# wentropy

Wavelet entropy

## Description

## Examples

### Obtain Wavelet Entropy

**Shannon Entropy**

Create a signal whose samples are alternating values of 0 and 2.

n = 0:499; x = 1+(-1).^n; stem(x) axis tight title("Signal") xlim([0 50])

Obtain the scaled Shannon entropy of the signal. Specify a one-level wavelet transform, use the default wavelet and wavelet transform.

ent = wentropy(x,Level=1); ent

`ent = `*2×1*
1.0000
1.0000

Obtain the unscaled Shannon entropy. Divide the entropy by `log(n)`

, where `n`

is the length of the signal. Confirm the result equals the scaled entropy.

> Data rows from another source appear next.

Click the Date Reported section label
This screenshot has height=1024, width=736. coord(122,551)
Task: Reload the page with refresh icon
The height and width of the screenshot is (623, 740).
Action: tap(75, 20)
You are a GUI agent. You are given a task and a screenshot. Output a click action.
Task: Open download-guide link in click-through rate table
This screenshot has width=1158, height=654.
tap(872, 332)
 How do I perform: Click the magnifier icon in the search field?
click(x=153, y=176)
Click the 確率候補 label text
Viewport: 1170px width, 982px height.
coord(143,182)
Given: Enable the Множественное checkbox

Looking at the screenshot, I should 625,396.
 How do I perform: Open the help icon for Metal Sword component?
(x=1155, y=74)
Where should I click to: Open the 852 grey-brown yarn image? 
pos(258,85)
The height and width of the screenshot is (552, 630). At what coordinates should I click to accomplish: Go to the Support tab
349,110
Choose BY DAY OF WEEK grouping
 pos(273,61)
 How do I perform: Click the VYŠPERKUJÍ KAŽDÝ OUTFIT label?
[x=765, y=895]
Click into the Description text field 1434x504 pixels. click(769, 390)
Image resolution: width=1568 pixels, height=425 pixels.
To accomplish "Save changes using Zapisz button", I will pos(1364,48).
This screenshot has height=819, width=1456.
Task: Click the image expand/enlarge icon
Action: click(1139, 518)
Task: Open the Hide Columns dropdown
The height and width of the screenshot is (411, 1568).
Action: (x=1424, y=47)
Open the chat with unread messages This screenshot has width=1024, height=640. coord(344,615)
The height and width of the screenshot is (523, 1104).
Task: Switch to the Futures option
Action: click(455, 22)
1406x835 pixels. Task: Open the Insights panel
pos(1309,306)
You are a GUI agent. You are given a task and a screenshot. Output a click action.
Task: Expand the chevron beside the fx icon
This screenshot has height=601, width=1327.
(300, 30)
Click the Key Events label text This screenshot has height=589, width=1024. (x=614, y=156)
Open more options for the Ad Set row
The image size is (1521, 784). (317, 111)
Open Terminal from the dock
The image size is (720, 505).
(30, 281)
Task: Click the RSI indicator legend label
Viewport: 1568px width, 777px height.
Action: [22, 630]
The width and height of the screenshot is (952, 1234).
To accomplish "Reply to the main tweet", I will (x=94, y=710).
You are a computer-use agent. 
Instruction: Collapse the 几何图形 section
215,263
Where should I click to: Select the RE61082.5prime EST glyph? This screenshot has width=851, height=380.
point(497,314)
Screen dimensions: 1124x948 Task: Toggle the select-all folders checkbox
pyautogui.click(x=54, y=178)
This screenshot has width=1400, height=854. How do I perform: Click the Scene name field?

ent2 = wentropy(x,Level=1,Scaled=false); ent2/log(length(x))

`ans = `*2×1*
1.0000
1.0000

Create a zero-mean signal from the first signal. Obtain the scaled Shannon entropy of the new signal using a one-level wavelet transform.

x = x-1; ent = wentropy(x,Level=1); ent

`ent = `*2×1*
1.0000
0

**Renyi Entropy**

Load the Kobe earthquake data. Obtain the level 4 tunable Q-factor wavelet transform of the data with a quality factor equal to 2.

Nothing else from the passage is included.